Stephen Lewis chastises big bankers for their role in Africa's HIV crisis

One of Canada's most famous humanitarians has criticized international financial institutions for playing a role in the spread of AIDS in Africa. Stephen Lewis, the UN secretary general's special envoy for HIV/AIDS in Africa, told the Georgia Straight that the pandemic is linked in part to destructive actions by the World Bank, the International Monetary Fund, and the African Development Bank in the late 1980s and the 1990s.

Lewis, who became special envoy in 2001, said international financial institutions launched "structural-adjustment programs" that "clobbered" African society. Under these programs, the World Bank, the IMF, and other institutions lent money to countries that agreed to impose user fees on health and education services, or sold off public corporations.

"There is a definite connection in the sense that structural-adjustment programs clearly impoverished countries and clearly had a devastating effect on the social sectors, particularly health, nutrition, education, water, and sanitation," Lewis said. "So all of the elements of a society which expose poor people to risk—when you go to a school, you have to pay—all of it [was] imposed by the international financial institutions."

On Tuesday (October 18), Lewis will be at UBC's Chan Centre for the Performing Arts to deliver the first of his five 2005 Massey Lectures. The lectures will also be broadcast on the CBC Radio Ideas series and are about to be published in a new book, Race Against Time (Anansi Press, $18.95).

Lewis, a former Canadian ambassador to the UN, claims in Race Against Time that the international community's response to the AIDS pandemic over the past decade has amounted to "criminal neglect", leading to the loss of countless lives.

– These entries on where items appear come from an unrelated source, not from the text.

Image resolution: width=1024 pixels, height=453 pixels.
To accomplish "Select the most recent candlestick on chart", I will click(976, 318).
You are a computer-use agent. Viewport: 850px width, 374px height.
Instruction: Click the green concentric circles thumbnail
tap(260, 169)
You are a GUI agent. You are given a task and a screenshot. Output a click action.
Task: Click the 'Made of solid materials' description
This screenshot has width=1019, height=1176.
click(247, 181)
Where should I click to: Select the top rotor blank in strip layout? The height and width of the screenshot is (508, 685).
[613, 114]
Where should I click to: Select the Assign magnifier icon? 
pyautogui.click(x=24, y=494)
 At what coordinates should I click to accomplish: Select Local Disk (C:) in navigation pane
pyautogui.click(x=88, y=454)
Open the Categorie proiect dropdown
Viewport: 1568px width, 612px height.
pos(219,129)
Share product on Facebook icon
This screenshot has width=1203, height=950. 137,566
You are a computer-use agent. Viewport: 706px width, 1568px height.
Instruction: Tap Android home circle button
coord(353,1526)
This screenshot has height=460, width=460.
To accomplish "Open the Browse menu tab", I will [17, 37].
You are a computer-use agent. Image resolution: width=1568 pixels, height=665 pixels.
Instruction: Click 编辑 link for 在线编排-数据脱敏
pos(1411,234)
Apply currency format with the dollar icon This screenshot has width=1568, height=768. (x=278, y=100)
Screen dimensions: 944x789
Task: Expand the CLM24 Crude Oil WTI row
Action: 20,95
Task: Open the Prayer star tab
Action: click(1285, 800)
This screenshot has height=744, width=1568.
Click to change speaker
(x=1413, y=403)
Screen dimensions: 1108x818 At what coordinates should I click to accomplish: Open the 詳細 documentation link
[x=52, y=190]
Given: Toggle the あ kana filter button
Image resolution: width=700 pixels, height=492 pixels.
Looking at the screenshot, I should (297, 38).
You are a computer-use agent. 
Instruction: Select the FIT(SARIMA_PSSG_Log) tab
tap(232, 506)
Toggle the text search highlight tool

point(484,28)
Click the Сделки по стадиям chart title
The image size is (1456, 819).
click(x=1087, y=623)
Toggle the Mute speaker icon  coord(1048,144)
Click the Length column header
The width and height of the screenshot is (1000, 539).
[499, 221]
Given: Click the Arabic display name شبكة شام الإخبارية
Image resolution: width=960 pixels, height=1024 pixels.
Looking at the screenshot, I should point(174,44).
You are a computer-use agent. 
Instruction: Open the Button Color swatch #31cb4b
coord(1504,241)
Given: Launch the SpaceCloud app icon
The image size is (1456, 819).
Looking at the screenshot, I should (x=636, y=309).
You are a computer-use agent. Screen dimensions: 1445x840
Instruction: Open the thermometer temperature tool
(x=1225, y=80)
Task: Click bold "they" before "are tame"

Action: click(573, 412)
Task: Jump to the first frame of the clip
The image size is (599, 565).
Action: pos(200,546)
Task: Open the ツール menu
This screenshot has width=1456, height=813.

In one poignant section, he discusses a visit to Kenya, where six children chanted a dirge, "Here we are, the orphans, carrying our parents in their coffins to their graves."

Lewis told the Straight that in South Africa, more than six million people are infected with HIV/AIDS, the highest number for any country in the world. He said that in Uganda, the prevalence of the infection has fallen from 20 to 25 percent in the late 1980s to seven percent today, thanks to aggressive prevention and treatment programs. However, in South Africa, the rate has remained above 20 percent for people between 15 and 49 years old.

Lewis added that South Africa has introduced excellent prevention and care programs. However, he claimed that the country's president, Thabo Mbeki, has been very slow in delivering treatment.

"The ambivalence, the lack of energetic concern around the pandemic, has meant that the rollout continues to be slow," Lewis said.

He notes in Race Against Time that with the exception of the Gates Foundation, which was created by the Seattle software tycoon, no major corporate donors are seriously addressing AIDS in Africa. He also devotes a lecture to the devastating impact that school fees are having on African orphans' ability to attend school, where they could eat one meal per day and learn about AIDS prevention.

His first lecture focuses almost exclusively on the failure of international financial institutions and G8 nations to seriously address the pandemic in Africa. He pointed to international trading inequities as a factor contributing to African poverty. Lewis noted that every cow in the European Union is subsidized by approximately $2 per day, whereas between 400 and 500 million Africans live on less than a dollar a day.

In addition, Lewis criticized western nations for luring away African health professionals from their native countries.

Lewis praised Canada for supporting international initiatives against AIDS. He also credited Canada for introducing a law that permits generic-drug manufacturers to export lower-cost AIDS medications to the developing world.

However, Lewis criticized Canada for failing to contribute 0.7 percent of its gross national product to international assistance, unlike Sweden, Norway, Denmark, Holland, and Luxembourg. "That has really undermined and tarnished Canada's reputation," Lewis said.

He cited growing concern over rising HIV/AIDS rates in China, Russia, Ukraine, and India. He noted that five to six million have tested positive in India. "Everybody is holding their breath about India because obviously if there is an explosion in India, the world simply couldn't handle it," he said.